真里菜まりなさんはもう少し頑張ってください」

「返す言葉もないよ」


 万次郎くんにいつもと違うところがないかと様子をうかがう、いつもと同じ冷静な物言いに特段変化は見られない。

 役所でのマンドラゴラ狩りの手続き中も、装備を整えている間も、街から森までの十数分ほどの道のりの中でも彼に変わった様子はない。

 大学デビューでませたものかと思ったがわたしの勘違いだろうか。




 マンドラゴラは森の河川付近にある樹木にまぎれているというのが通説だ。

 よく見ると風も吹いていないのに葉をかさかさと動かす姿を見ることができる。


 わたしたちは悲鳴対策に耳当てをしてスコップで周りの地面をほぐしながらマンドラゴラ狩りを開始した。
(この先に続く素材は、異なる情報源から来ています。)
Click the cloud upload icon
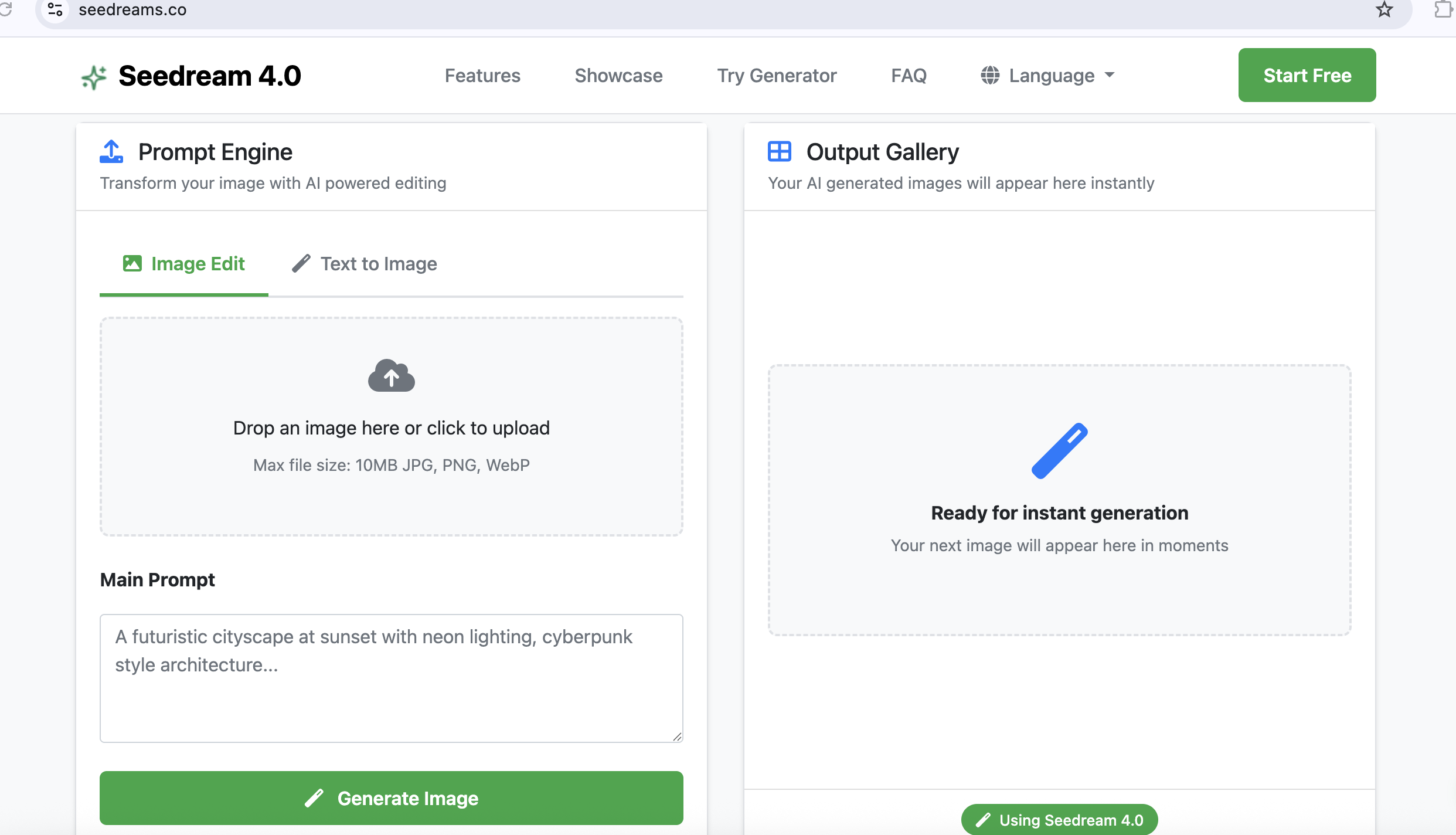This screenshot has width=1456, height=835. coord(392,375)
 初めてのわたしは万次郎くんの様子を見ながら手さぐりに漁っていた。さっそく視界の端で彼が30 cmほどのマンドラゴラを引き抜いた。耳当てをしているので音は聞こえないが、体中にびりびりと響く感覚を覚える。これがマンドラゴラの悲鳴だ。

 わたしは彼のその手際てぎわをじっくりと見ていた。

 引き抜いたそれを、あらかじめ準備していた珪藻土鉢けいそうどばちに突っ込み、その上から土をかける。もともと土に埋まっていた頭の上の部分までかけると、最初こそゴソゴソとうごめいて悲鳴を上げていたマンドラゴラであったが、しばらくするとおとなしくなった。
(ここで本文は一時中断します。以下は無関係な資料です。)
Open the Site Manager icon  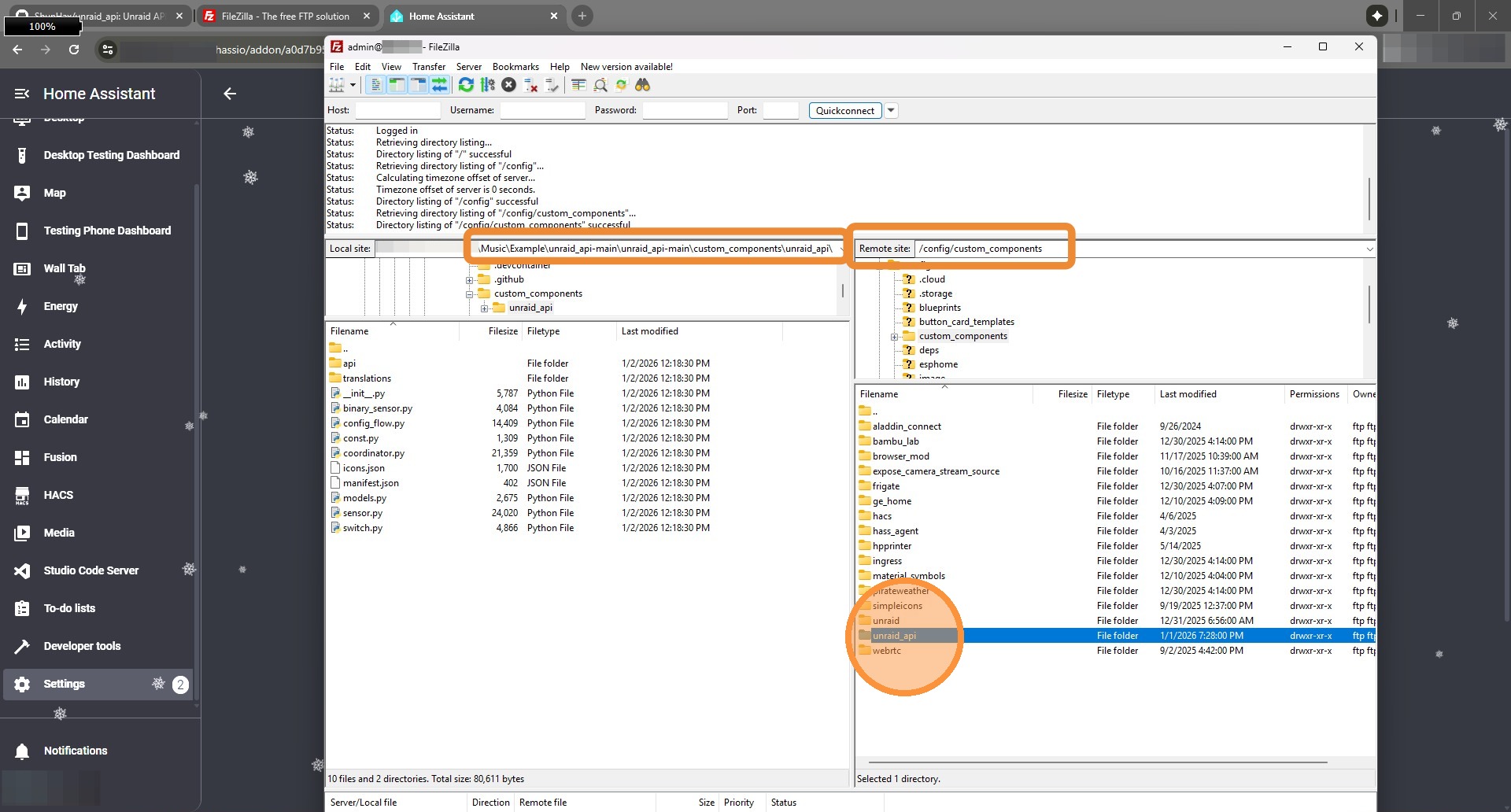pyautogui.click(x=337, y=85)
 わたしも万次郎くんのやり方を習って、見つけたマンドラゴラに手を伸ばした。


「しっかり腰を入れて引っ張ってください。周りの地面ももっと柔らかくして」

「任せなさい! って、うわわ!」


 力いっぱい引っ張ったわたしは勢い余って後ろにひっくり返った。

 その途端、全身が響く感覚を覚えた。

 マンドラゴラの悲鳴だと理解したと同時になにかが前から襲い掛かってきた。

 今引き抜いたばかりの新鮮なマンドラゴラだった。


 土まみれのねじれ曲がった人型の根っこに黒いくぼみが三つ。目と口だ。目に眼球はなく、黒いぶにぶにした何かが詰まっているようだ。口と思われるくぼみにはとがった牙のようなものが見えた。あんなのにかみつかれたらと思うと背筋が寒くなった。恋の代名詞になっている本体とは思えない鬼の形相である。

「いぎゃああああ」と悲鳴を上げた、つもりだったがわたしの悲鳴はマンドラゴラの声量にかき消されてしまった。

 かみつこうとしてくるマンドラゴラ相手にわたしが必死で抵抗していると、万次郎くんが飛びついて引きはがしてくれた。

 投げ捨てられたマンドラゴラは悲鳴を上げながら森の奥へと姿をくらました。





「ごめんね。せっかく捕まえたマンドラゴラ逃がしちゃって」


 わたしを助けるために飛び出した際、先ほど捕まえたマンドラゴラの鉢を倒してしまっていた。そのマンドラゴラはもうすでにもぬけの殻だ。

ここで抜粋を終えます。